La empresa fabricante de las tapas para empanadas y pastas más conocidas del país atraviesa una delicada situación financiera. Trabajadores denuncian atrasos salariales, recortes y temor por posibles despidos.
La firma Alijor, propietaria de la reconocida marca La Salteña, enfrenta una situación crítica que compromete la estabilidad de 180 trabajadores en su planta de Garín. Según denunció el Sindicato de Trabajadores de la Industria de la Alimentación (STIA), la empresa mantiene sueldos atrasados desde 2024 y paga en cuotas, lo que generó sucesivas medidas de fuerza.
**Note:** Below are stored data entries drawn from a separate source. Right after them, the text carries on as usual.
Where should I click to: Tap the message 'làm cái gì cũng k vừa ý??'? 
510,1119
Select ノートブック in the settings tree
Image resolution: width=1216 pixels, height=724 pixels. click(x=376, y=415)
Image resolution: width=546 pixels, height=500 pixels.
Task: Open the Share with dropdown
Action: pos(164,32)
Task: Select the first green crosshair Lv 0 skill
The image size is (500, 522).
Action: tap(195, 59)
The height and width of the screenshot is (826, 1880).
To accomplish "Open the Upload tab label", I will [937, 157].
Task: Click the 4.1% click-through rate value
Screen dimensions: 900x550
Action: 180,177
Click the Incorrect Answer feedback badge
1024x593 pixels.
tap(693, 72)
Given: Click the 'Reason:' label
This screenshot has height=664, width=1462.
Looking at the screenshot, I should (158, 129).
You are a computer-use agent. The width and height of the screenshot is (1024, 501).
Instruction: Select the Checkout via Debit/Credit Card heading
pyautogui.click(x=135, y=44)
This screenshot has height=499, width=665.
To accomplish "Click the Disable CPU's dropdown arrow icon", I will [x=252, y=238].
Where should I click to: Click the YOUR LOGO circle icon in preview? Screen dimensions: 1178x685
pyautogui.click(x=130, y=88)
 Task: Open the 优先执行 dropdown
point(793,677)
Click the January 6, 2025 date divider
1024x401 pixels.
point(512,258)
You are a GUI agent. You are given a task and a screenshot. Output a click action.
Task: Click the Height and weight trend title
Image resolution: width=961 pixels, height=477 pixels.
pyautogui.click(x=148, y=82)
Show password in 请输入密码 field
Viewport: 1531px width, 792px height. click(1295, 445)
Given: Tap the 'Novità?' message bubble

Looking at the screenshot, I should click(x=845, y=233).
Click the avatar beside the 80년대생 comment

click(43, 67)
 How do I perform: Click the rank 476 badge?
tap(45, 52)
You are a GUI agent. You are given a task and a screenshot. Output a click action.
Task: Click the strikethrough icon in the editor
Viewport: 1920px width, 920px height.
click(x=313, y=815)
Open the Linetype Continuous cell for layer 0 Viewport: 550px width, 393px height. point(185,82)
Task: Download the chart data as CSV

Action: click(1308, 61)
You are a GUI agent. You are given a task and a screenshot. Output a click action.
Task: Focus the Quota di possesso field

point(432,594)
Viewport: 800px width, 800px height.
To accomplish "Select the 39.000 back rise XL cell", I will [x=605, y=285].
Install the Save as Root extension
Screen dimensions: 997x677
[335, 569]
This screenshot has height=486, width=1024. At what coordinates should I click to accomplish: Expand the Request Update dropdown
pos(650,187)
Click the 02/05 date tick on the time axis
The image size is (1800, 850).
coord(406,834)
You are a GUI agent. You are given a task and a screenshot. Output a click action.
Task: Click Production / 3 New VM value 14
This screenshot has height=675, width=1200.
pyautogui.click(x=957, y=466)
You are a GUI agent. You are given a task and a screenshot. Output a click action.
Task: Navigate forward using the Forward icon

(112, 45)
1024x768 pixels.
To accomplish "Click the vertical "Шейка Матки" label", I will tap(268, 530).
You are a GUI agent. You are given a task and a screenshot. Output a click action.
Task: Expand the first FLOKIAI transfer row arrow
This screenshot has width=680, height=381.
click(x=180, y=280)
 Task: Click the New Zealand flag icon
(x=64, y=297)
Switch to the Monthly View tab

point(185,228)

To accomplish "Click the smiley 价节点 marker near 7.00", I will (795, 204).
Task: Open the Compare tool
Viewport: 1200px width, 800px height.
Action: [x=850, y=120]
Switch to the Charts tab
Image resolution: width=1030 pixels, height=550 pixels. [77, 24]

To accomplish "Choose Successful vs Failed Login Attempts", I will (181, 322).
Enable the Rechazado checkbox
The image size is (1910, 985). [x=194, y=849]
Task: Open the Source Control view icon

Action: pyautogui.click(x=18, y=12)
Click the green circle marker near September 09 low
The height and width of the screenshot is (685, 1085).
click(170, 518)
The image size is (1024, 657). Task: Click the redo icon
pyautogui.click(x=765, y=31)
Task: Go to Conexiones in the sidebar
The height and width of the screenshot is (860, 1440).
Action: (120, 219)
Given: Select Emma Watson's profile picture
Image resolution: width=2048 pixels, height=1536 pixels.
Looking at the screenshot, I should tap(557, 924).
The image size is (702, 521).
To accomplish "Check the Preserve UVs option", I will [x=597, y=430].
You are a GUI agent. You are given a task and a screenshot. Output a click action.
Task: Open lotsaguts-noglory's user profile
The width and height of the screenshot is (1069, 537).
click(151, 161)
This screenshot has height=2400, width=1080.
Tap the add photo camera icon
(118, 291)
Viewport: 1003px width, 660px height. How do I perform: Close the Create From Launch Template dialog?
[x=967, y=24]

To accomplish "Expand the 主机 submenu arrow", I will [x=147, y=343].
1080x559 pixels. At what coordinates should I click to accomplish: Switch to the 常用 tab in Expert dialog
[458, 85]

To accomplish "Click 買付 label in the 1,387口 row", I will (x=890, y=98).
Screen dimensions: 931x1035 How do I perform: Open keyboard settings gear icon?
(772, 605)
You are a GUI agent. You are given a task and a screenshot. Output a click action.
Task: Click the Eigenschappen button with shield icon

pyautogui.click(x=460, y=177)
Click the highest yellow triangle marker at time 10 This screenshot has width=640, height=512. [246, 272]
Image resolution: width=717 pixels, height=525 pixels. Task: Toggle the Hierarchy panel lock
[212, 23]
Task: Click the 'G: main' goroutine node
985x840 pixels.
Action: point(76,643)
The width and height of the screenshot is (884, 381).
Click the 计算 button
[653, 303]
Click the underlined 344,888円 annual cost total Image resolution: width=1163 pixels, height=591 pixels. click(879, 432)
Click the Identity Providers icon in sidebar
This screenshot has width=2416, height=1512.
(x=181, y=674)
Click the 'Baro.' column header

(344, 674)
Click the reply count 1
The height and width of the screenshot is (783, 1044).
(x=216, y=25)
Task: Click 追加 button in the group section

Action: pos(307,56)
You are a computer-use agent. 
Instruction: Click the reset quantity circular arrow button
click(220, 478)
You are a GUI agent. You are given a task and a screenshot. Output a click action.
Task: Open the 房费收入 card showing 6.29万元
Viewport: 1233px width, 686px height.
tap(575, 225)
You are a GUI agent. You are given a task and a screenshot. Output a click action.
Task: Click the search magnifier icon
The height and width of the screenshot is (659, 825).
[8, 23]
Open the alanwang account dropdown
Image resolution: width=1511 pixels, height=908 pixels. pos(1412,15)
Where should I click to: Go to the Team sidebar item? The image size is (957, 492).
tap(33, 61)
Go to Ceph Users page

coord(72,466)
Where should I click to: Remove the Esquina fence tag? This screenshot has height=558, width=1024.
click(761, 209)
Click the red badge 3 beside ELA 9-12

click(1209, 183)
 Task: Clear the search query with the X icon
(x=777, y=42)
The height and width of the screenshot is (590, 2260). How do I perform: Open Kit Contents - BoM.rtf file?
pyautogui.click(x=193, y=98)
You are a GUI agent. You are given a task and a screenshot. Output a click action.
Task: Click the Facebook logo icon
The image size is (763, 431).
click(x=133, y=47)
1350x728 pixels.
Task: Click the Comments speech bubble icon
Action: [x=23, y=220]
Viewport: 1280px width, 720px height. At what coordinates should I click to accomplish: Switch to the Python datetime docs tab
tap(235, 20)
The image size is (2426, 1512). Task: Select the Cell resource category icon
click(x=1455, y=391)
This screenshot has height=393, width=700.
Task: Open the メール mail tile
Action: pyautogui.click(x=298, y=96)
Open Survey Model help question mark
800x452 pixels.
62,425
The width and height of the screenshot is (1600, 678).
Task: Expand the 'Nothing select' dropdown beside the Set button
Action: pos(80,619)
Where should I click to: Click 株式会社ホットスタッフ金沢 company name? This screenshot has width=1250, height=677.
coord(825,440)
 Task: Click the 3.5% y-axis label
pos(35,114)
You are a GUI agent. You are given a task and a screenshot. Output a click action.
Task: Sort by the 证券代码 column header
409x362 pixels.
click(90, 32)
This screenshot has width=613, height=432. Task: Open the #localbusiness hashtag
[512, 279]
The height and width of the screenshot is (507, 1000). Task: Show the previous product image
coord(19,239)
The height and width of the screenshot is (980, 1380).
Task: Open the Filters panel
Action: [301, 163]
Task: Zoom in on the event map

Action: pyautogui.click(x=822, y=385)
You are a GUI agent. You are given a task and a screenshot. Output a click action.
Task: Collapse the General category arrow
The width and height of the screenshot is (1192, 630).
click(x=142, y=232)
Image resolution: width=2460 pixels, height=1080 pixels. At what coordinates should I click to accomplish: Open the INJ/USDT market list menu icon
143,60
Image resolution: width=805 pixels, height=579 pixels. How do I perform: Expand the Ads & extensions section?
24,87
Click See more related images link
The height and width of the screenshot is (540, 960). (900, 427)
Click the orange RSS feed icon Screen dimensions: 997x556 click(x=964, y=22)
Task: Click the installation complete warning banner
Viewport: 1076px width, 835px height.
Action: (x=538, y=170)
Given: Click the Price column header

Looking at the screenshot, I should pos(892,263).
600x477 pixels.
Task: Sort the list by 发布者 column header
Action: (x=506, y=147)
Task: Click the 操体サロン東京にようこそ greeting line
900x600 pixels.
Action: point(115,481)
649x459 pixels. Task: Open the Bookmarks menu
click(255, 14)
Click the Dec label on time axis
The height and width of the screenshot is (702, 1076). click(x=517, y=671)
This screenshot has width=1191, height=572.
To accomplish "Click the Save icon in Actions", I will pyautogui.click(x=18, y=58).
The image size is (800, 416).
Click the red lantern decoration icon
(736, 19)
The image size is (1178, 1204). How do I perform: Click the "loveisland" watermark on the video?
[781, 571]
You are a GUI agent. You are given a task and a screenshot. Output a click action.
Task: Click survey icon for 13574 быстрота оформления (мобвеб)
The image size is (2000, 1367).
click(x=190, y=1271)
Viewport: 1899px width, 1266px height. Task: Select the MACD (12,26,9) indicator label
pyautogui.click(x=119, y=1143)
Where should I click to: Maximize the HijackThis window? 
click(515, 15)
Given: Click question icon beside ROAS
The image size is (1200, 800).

El gremio reclama el pago total de los haberes adeudados, la continuidad laboral y la conformación de una mesa tripartita con participación del Estado para garantizar el cumplimiento de los compromisos. “No se puede trasladar el costo de la mala administración al bolsillo del trabajador”, remarcaron desde STIA.
La crisis de Alijor no es nueva: hace una década la planta empleaba más de 320 personas, pero hoy la dotación se redujo a la mitad. En los últimos años se registraron paros prolongados por atrasos salariales y amenazas de cierre definitivo.
El sindicato atribuye la situación a la combinación de caída del consumo, ajuste económico nacional y desinversión empresarial. Entre las alternativas que se barajan figuran la venta de la compañía o el ingreso de un socio capitalista que aporte fondos y un nuevo esquema de gestión.